Real value is created when employees are encouraged to identify and act on long-term risks to the enterprise. We are all better off when employees are productively engaged in what business does at its best: create useful products and services that respect the constraints of nature and individual and community welfare, and secure the brand by ensuring that the company aligns its intentions and actions.

An example of a company that supports the value creators on the front lines of the business is Levi Strauss. CEO Chip Bergh and his team employ a formula that keeps the company on the cutting edge of innovation: values stated must connect firmly with values employed. It’s not the cheapest way to operate, but the rewards of doing so are clear. And when you define and design your product with the health of workers and the planet in mind, talent will beat a path to your door.

INNOVATION AND THE QUEST FOR TALENT

The First Movers Fellowship is the brainchild of my longtime colleague Nancy McGaw. It supports innovators working at the intersection of business and society across a swath of industries: intrapreneurs working on protocols to support data privacy at MasterCard, growing toxin-free strawberries at Danone, the separation of organic waste from the landfill at Waste Management, ensuring that customers of AT&T have the know-how to keep their kids safe when they acquire their first cell phone.

At Levi Strauss, internal change agents have been free to tackle a host of complex problems—like eliminating toxins from the process of treating denim, creating the “waterless” jean, rewarding best-in-class practices in factories from Mexico to Asia, and leading an industry campaign for sustainable practices in growing cotton. The company also demonstrated first-mover instincts when it chose to publicize the locations of its factories, inviting outside-in accountability.

Chip Bergh joined the company in 2011; he led the turnaround of Levi’s and burnished the brand. He has also leaned in on issues like gun control that lie outside the day-to-day concerns of building the business but loom large in the public sphere.
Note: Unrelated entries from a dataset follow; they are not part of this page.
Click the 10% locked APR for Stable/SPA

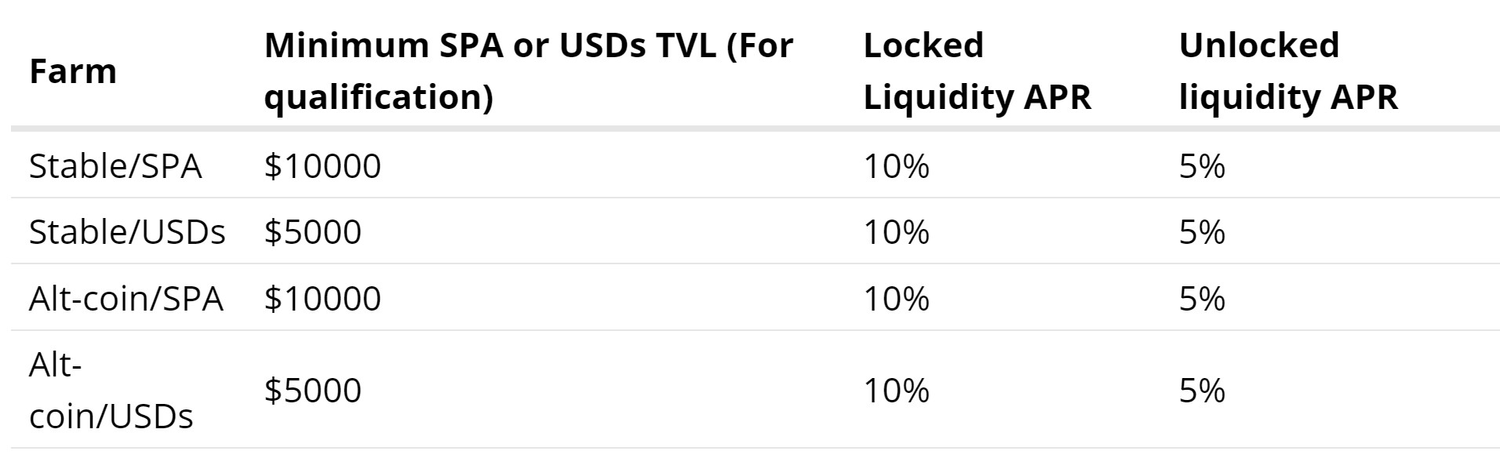pos(896,166)
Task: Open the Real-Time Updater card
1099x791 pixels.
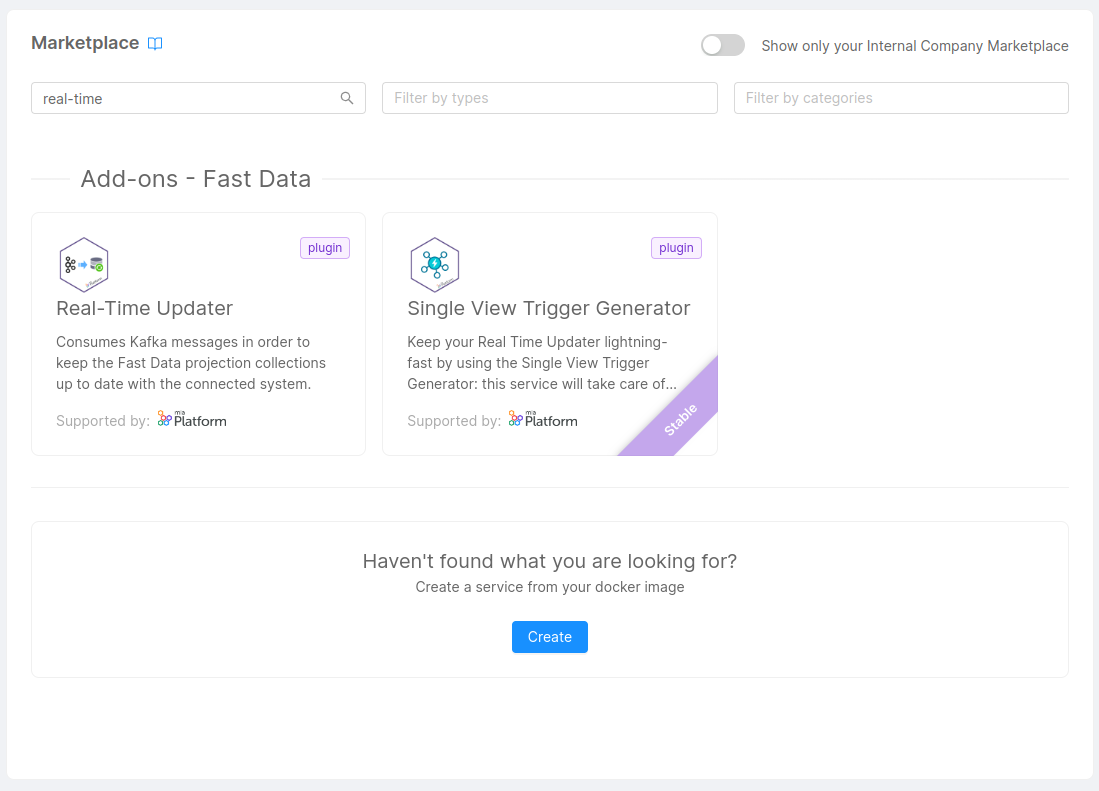Action: point(198,334)
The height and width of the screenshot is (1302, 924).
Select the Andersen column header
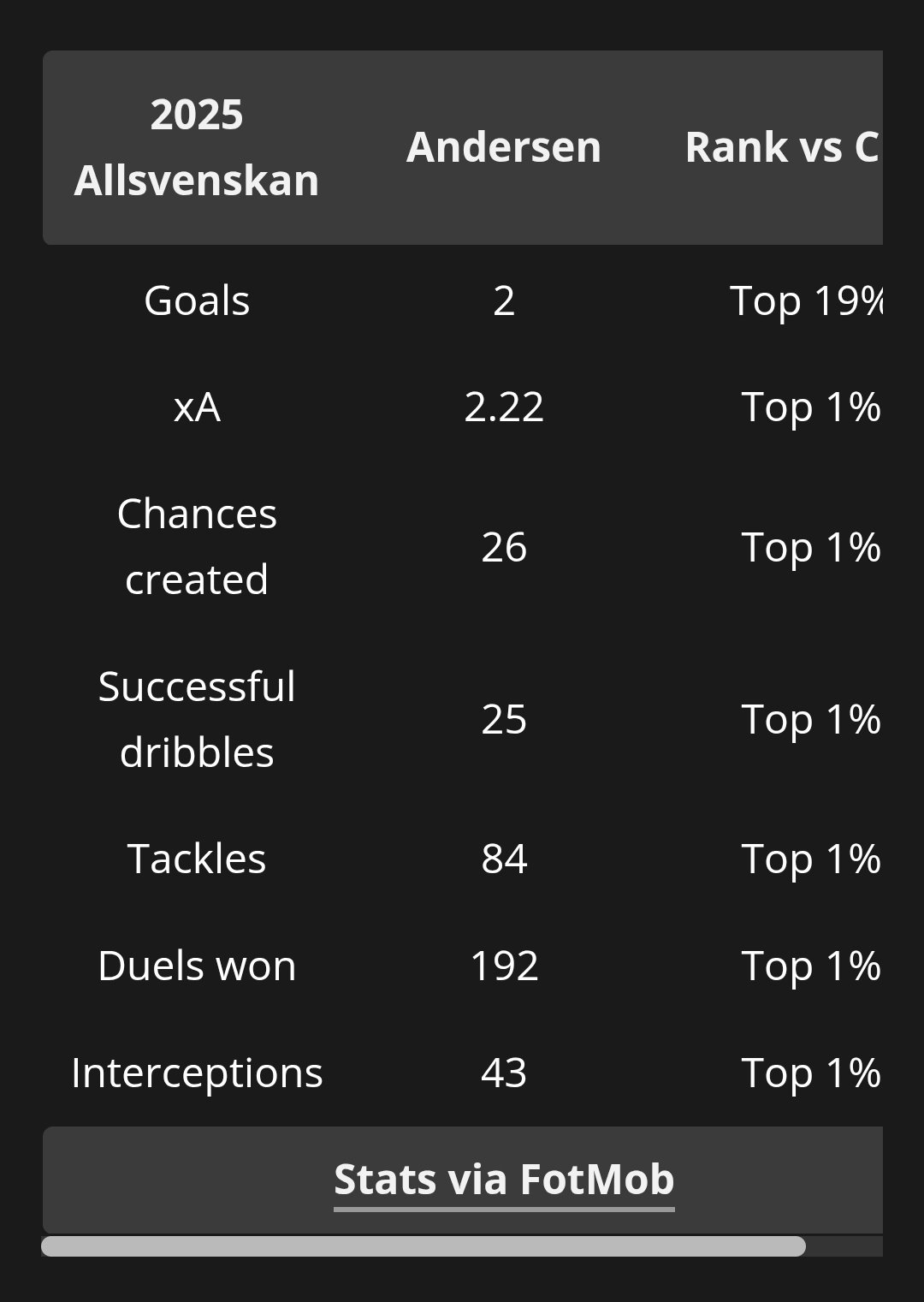tap(504, 147)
This is the kind of company that young people dream about joining—one where your aspirations connect to your paycheck.

For three decades, Levi Strauss was a private company, able to invest in product research, brand building, and efficiency. The company went public in 2019. The founding family still has a controlling interest, and Levi’s has been at this rodeo before—it was a public company from 1971 to 1985. The future will tell what demands emerge in a public market that still values return to shareholders over long-term investments, labor, and environmental risks. The decision to furlough workers while continuing to pay a dividend to shareholders in 2020 in the middle of the COVID-19 business meltdown could suggest strong pressure to support the stock price.
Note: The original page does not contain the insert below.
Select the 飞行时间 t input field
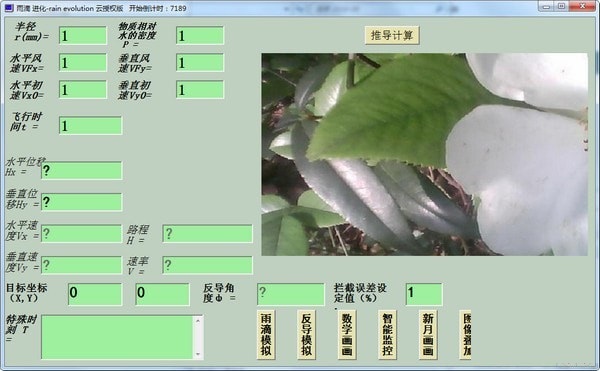This screenshot has height=371, width=600. point(91,125)
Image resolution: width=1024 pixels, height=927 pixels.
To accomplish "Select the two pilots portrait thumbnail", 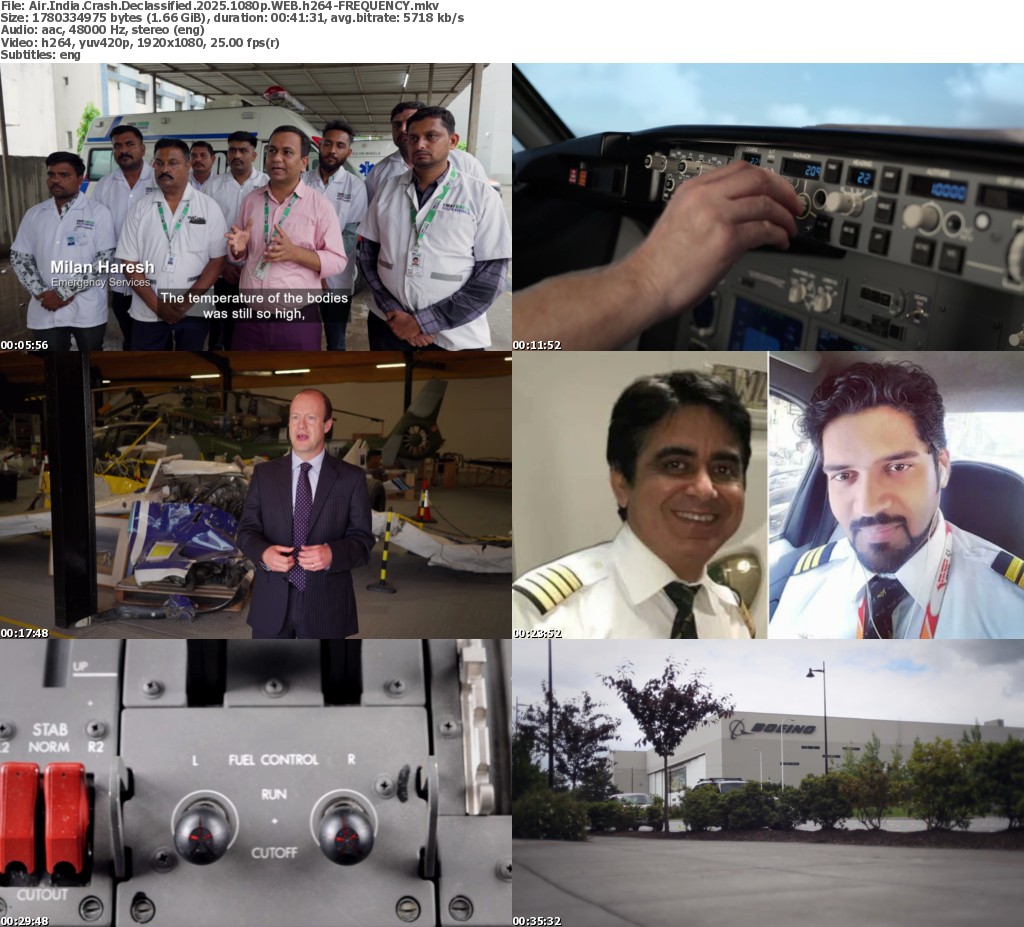I will click(x=768, y=494).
Everyone has a role to play; consumers and investors who align their money and their values are critical actors in a system that still rewards short-term thinking and amplifies shareholder pressure. Yet the role of employees is unique. Employees demonstrate a keen understanding of real value creation. It’s the employees who have the best line of sight and command of the most useful tools to support the company when conflicts arise.
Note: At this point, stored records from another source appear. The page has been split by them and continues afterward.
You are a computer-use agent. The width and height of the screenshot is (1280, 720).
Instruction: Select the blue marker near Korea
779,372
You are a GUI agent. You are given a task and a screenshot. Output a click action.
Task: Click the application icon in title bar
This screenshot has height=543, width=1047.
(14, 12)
And why do we give so much power to shareholders? In the next chapter, we will examine the conundrum of high returns to shareholders in an era of low demands for capital.

Images OLD RULE Images
Capital is king; shareholders rule.

Financial capital is the scarce resource in a hard-asset world; the company is accountable to the shareholders, who “own” the company.

Images NEW RULE Images
Culture is king and talent rules.

Value creation emerges from the culture of the enterprise. The CEO embraces diverse talent and teamwork and focuses on key relationships; competitive advantage is attained through superior customer service, human-centered design, and business models in sync with planetary limits.